Although depicting the achievements of a Tsar, this film got the go-ahead from the Communist authorities because Comrade Stalin identified with the central character and wanted to encourage patriotism. Eisenstein's ambivalent treatment of the nature of power in Part 2, however, offended Stalin who withdrew persmission to complete what was originally intended to be a trilogy

The two films that we have were made in the aftermath of the defeat of the German invasion as the Russian armies rolled West rather as they had rolled East in Ivan's day when Kazan and Astrakhan had fallen to the rising power of the Russian state.

When I first saw this film, it was a little like the first time I heard "Riders on the Storm" by the Doors: it just completely STOOD OUT from everything else on TV and in the cinema. I was immediately impressed by its intensity and uniqueness.

Every shot and scene are powerfully stylised, every statement emphasised and dramatised. Watching this, you realize how bland, wishy-washy, and sloppy most movies are by comparision. Artistic energy and craftsmanship are never absent for a moment. Nothing is left to chance, nothing is wasted; everything is touched by the central guiding genius. It is dense and muscular, and tense. The scenes have the same gravity and power as the scuptures and paintings of the great Michelangelo.

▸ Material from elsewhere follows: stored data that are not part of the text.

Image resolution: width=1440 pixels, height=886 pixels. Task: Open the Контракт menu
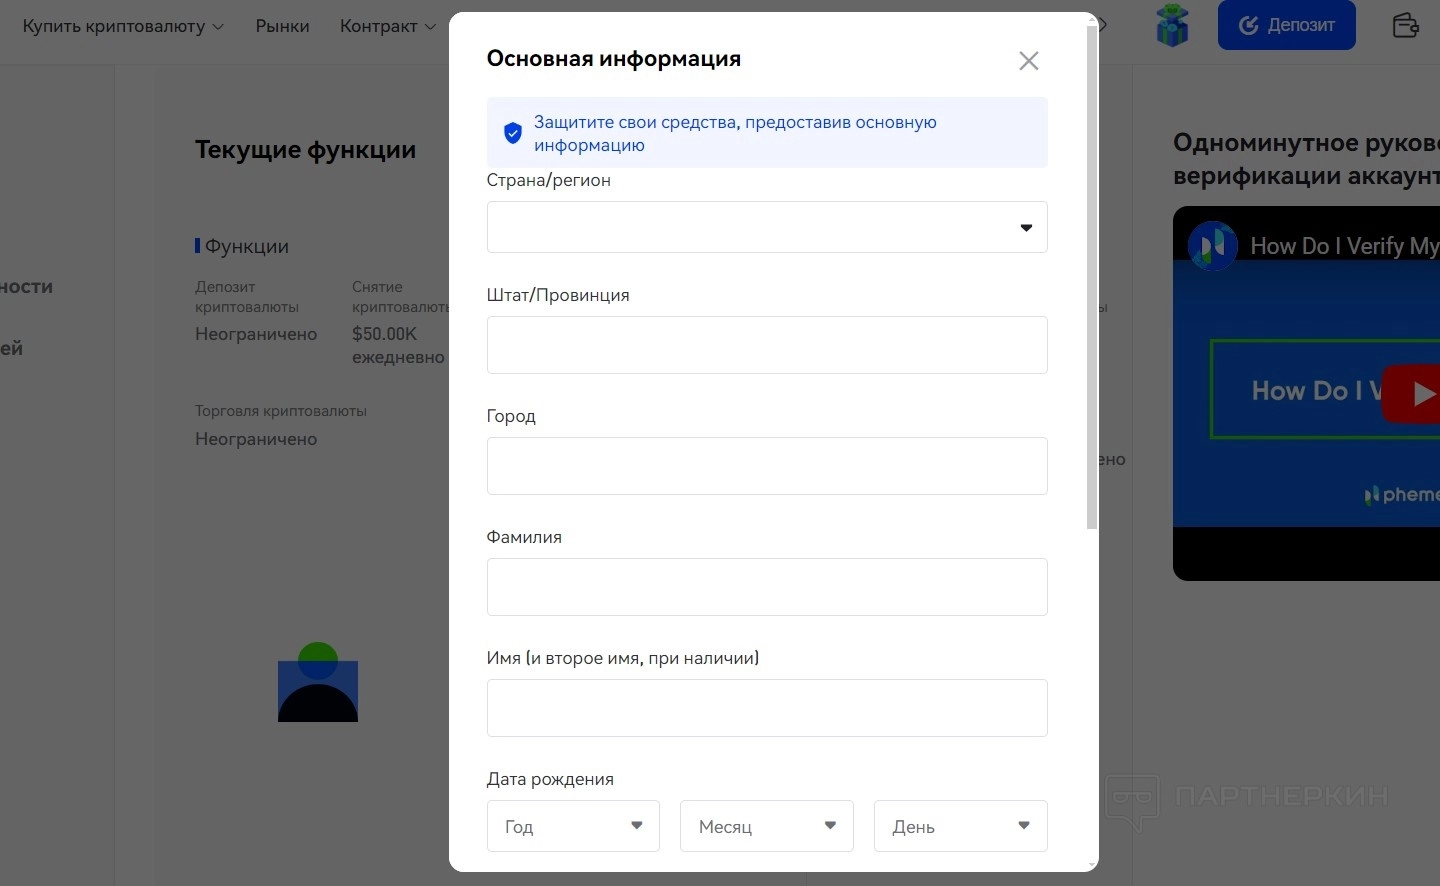point(387,26)
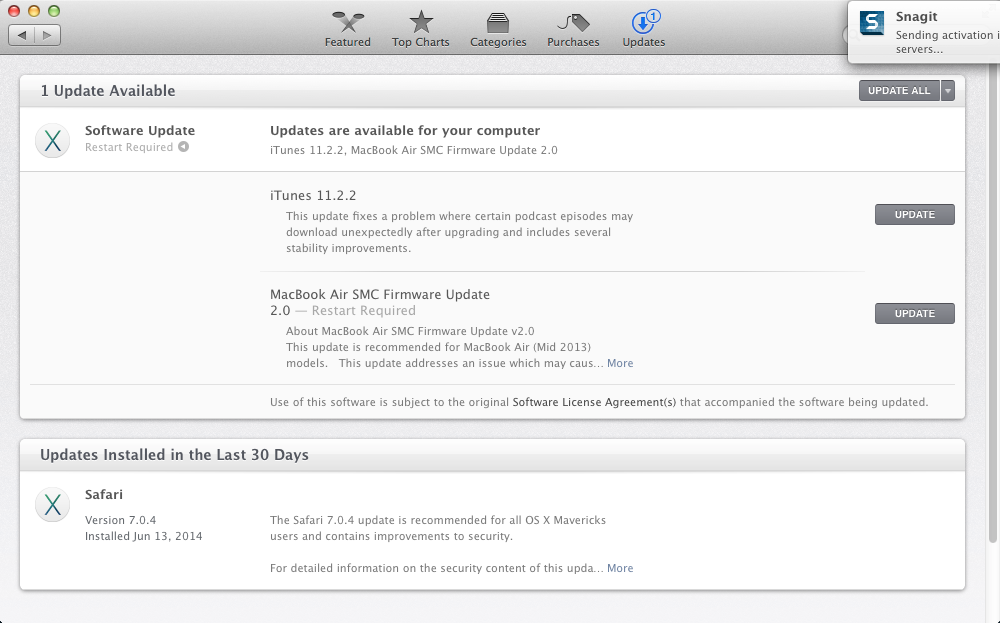Open the Categories icon
Viewport: 1000px width, 623px height.
498,22
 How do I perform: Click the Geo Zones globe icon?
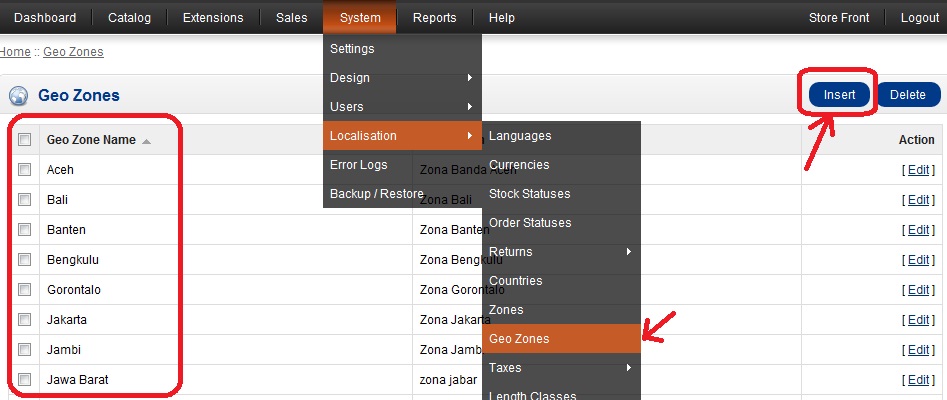coord(18,96)
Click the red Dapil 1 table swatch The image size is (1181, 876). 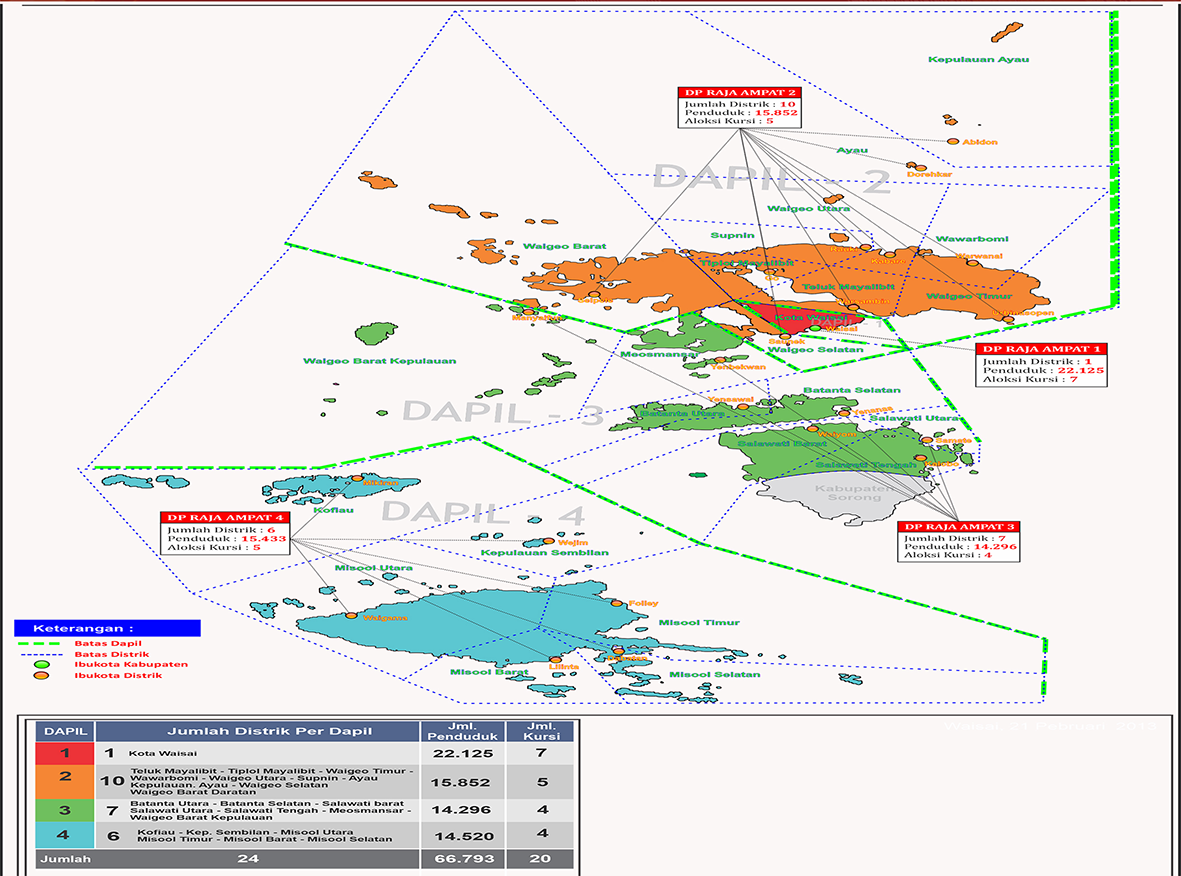coord(64,753)
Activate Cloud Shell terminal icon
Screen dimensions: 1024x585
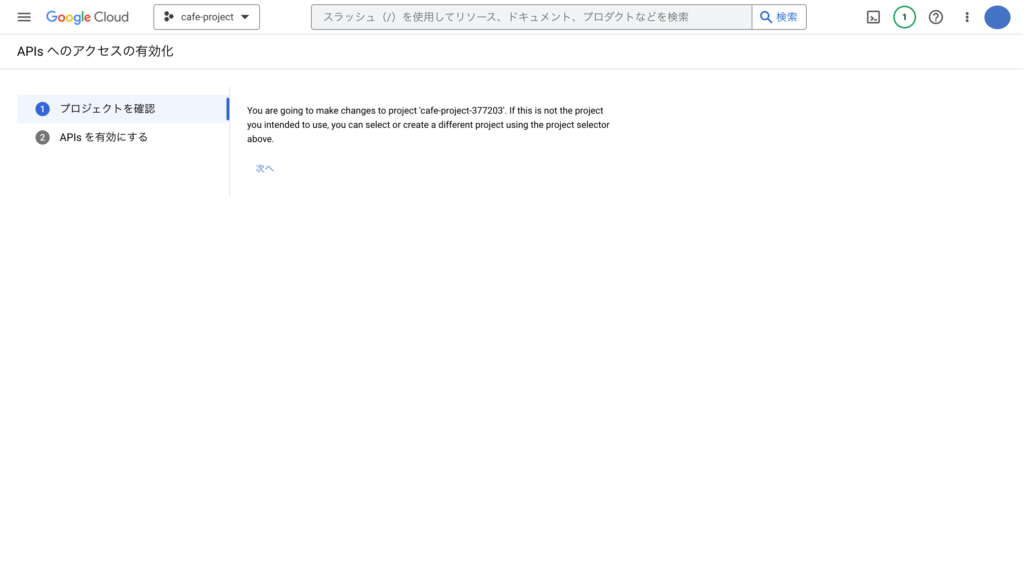tap(873, 17)
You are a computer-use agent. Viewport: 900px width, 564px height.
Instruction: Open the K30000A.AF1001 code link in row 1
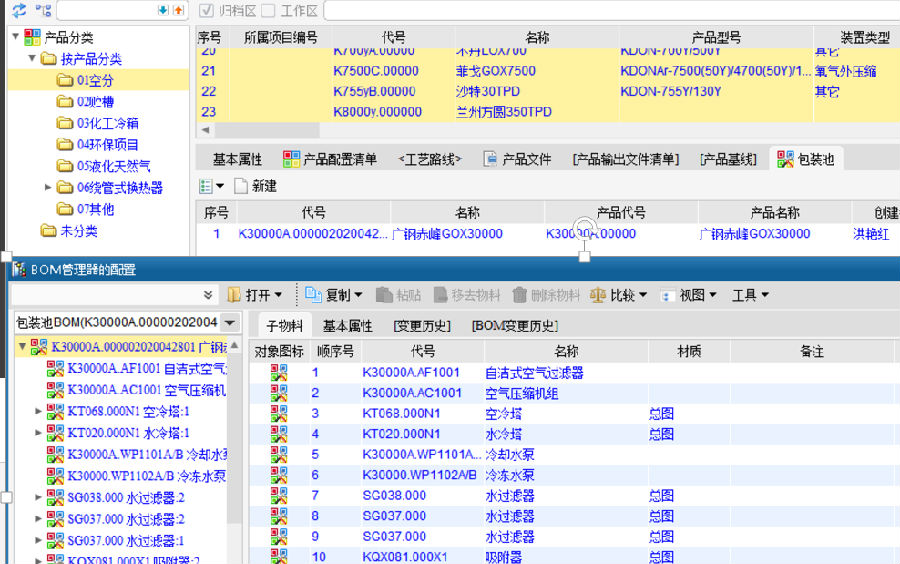point(411,372)
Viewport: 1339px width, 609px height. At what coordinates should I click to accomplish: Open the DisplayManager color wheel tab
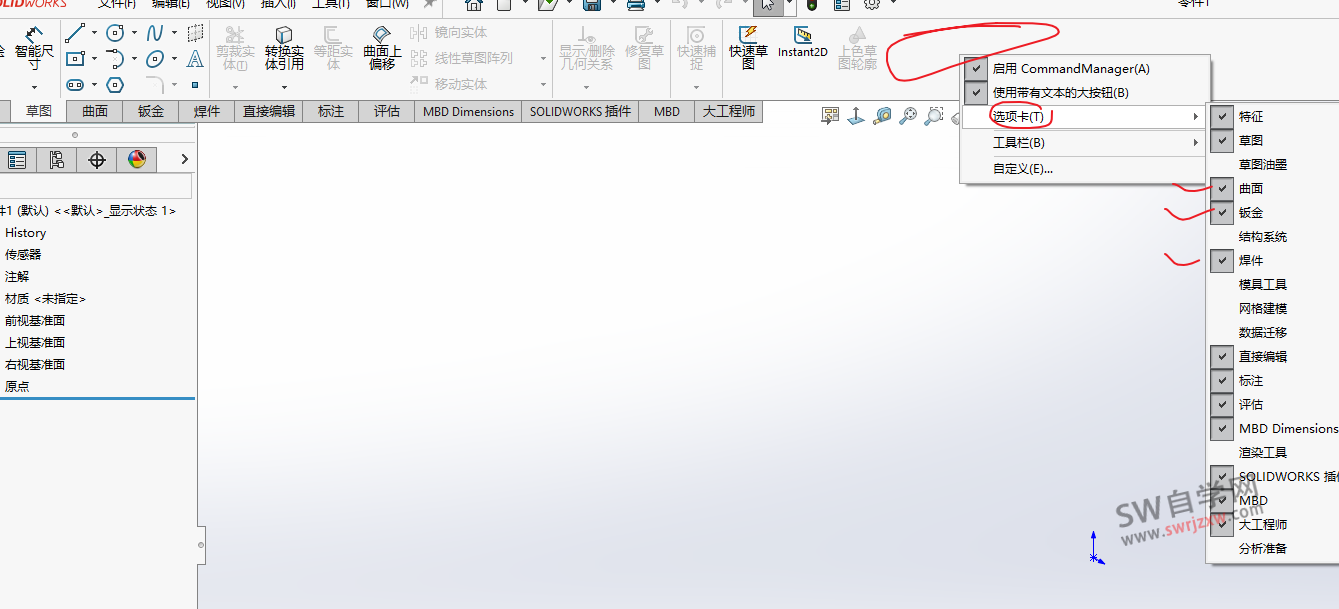(137, 159)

Some people might be amazed that such artistic heights were reached under a Communist system that repressed free expression, but here in the West we also have our own form of repression, perhaps even more insidious than the whims and dictates of Comrade Stalin. I refer to the pressure of making a buck! This was one pressure that Michelangelo didn't have when the Pope commissioned him to paint the Cistine Chapel, or Eisenstein when Stalin allowed him to make the first two great parts of this triology.